Es fácil ver el comienzo de las cosas
y más difícil ver el final.
Joan Didion
"El año del pensamiento mágico" de Joan Didion (Sacramento, 1934-2021) es un libro que tenía en mi biblioteca desde hace un año, pero que me daba mucho temor. Lo había comprado de segunda mano y sé que Angélica, la amiga a quien se lo compré, lo había puesto en circulación porque sentía que alguien necesitaba leerlo. Sentí que era el momento adecuado mientras bajaba del páramo con mis amigos del alma y hablaba con una gran amiga sobre la partida de su madre, de lo poco que hablamos abiertamente sobre el duelo y la muerte.

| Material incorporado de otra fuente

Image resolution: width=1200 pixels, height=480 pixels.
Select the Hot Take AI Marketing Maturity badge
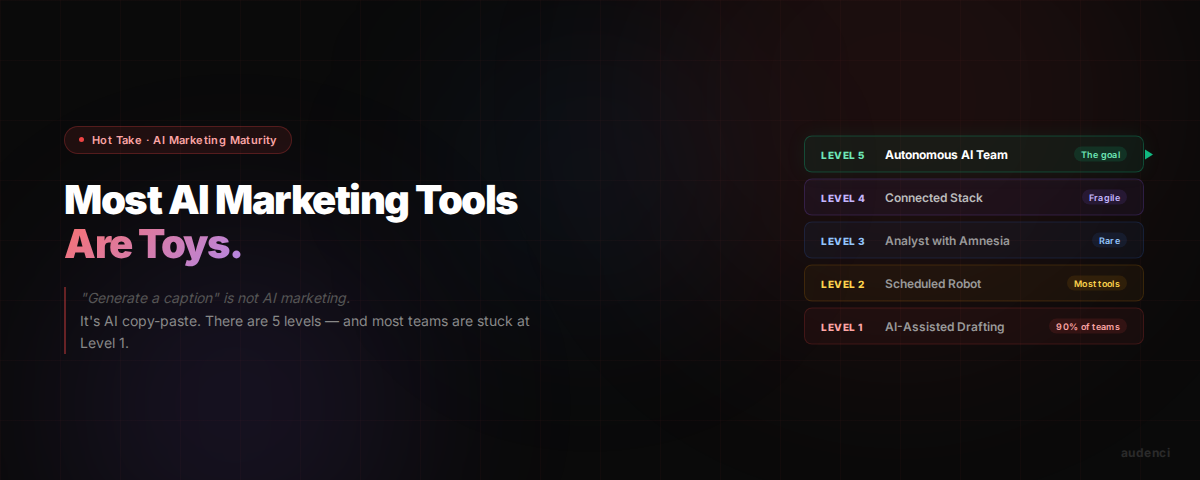tap(178, 140)
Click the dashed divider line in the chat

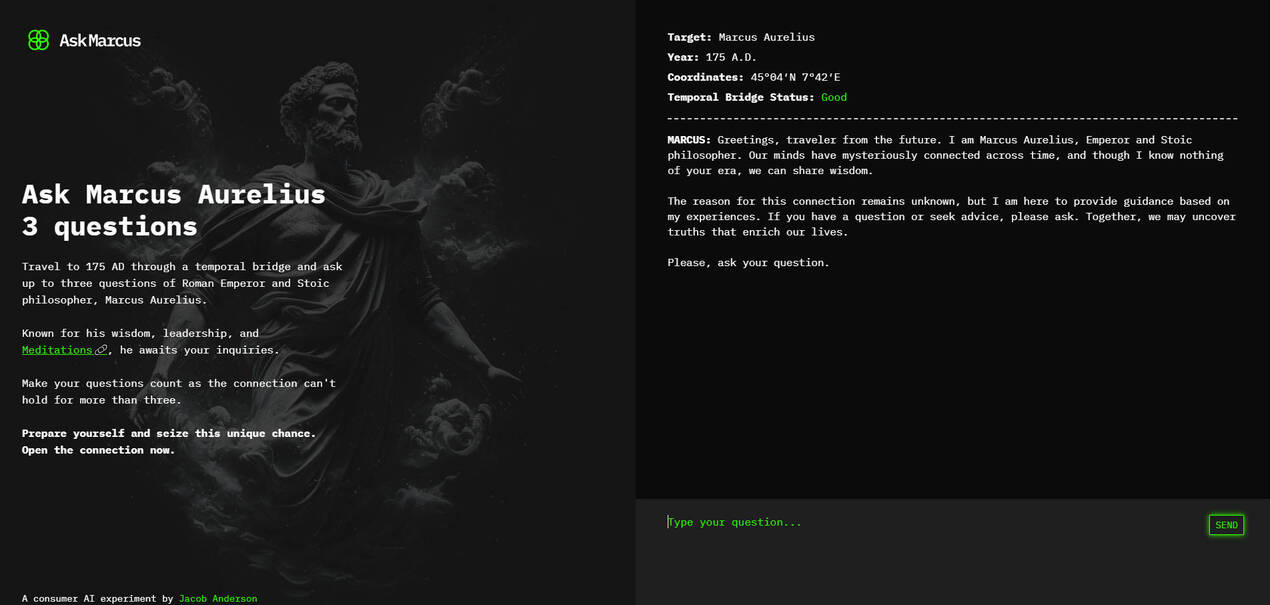point(952,117)
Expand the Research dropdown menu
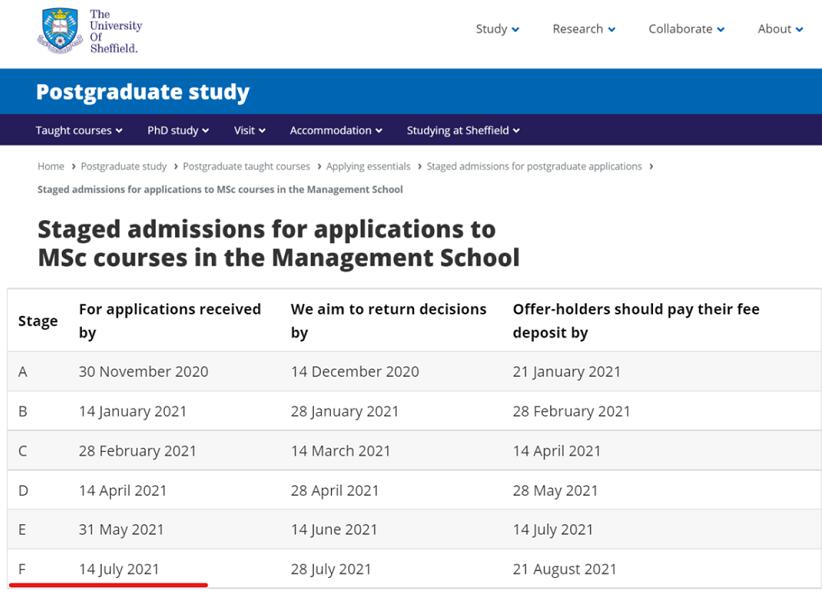Viewport: 822px width, 595px height. click(x=583, y=29)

Es un libro difícil de leer en soledad, y por eso me pareció muy significativo poder compartir este mes con otras personas, en pequeños diálogos por mensajes de Instagram, lo doloroso y profundamente conmovedor que resultaba el relato para muchas de ellas. Los primeros tres capítulos los lloré muchísimo, y entendí rápidamente que los duelos por los seres queridos se asemejan a las grandes rupturas: volver una y otra vez al último momento, tratar de entender qué se podría haber hecho diferente, sentir la más desgarradora tristeza y, al mismo tiempo, la mayor rabia y frustración. Es imaginar que todo debe permanecer intacto, por si la persona querida regresa. Como decía Didion, dejarle sus zapatos listos por si los necesita al volver. Ella menciona que las rupturas y las muertes de los seres queridos son diferentes, porque en las primeras quedan lazos, la posibilidad de mantener un diálogo; pero creo que, en muchos casos, esos momentos de cataclismo se sienten igual, porque obligan al cerebro a aceptar una realidad completamente nueva.

Tuve que dejar el libro a un lado porque fue demasiado para mí. Solo pude retomarlo esta semana, luego de ver un documental sobre su vida: su nacimiento en California, su infancia en esa tierra infinita de exploradores, su relación con su esposo y su hija Quintana. Verla transformada en una gran investigadora, que analizaba con rigurosidad y curiosidad sus alrededores, que pudo captar la energía de los cambios de su época sin pestañear, sin asquearse ni escandalizarse, y convertir todo eso en una prosa que aún permanece como testimonio de los grandes cambios generacionales, me inspiró. Quizás eso me devolvió el ánimo para leerla, porque entendí que, con la misma rigurosidad con la que narraba los crímenes en Hollywood o Manhattan, o el conflicto armado en El Salvador, también podía abordar la muerte de su esposo y, como más adelante descubriría, la de su hija Quintana.
Es un libro al que podría volver muchas veces, porque sé que, en el momento de perder a un ser querido, podrá darme más pistas. Hay muy poco escrito sobre el duelo desde una perspectiva laica. Existen los cursos, los talleres, los manuales del duelo, pero nada reemplaza el relato humano que nos ayuda a ver espejos de nuestra realidad. Que yo pueda llorar en un parque, tener la posibilidad de escribir a mis amigos lectores y que me respondan diciendo que entienden perfectamente lo que estoy pasando, que me abrazan en la distancia, no tiene precio. En medio de esta total desesperanza que se respira esta semana, creo que ahí seguirán mis espacios de revolución: en la ternura y el cariño.
El capítulo 17 volvió a arrancarme lágrimas. El capítulo 17, me arrancó nuevamente lágrimas no se lo cuento para que cuando se lo lea me avise y le abrazo. El diálogo con el ser amado que ya no responde, el verse a sí misma sin los ojos de ese otro que le daba sentido, entender que ahora debía mirarse desde sus propios ojos y, aunque fuera por mera supervivencia, seguir adelante...
Es un libro que nos ayuda a poner en palabras el dolor en un mundo que parecería solo aplaudir el éxito y lo que brilla. Estás a salvo; estoy aquí.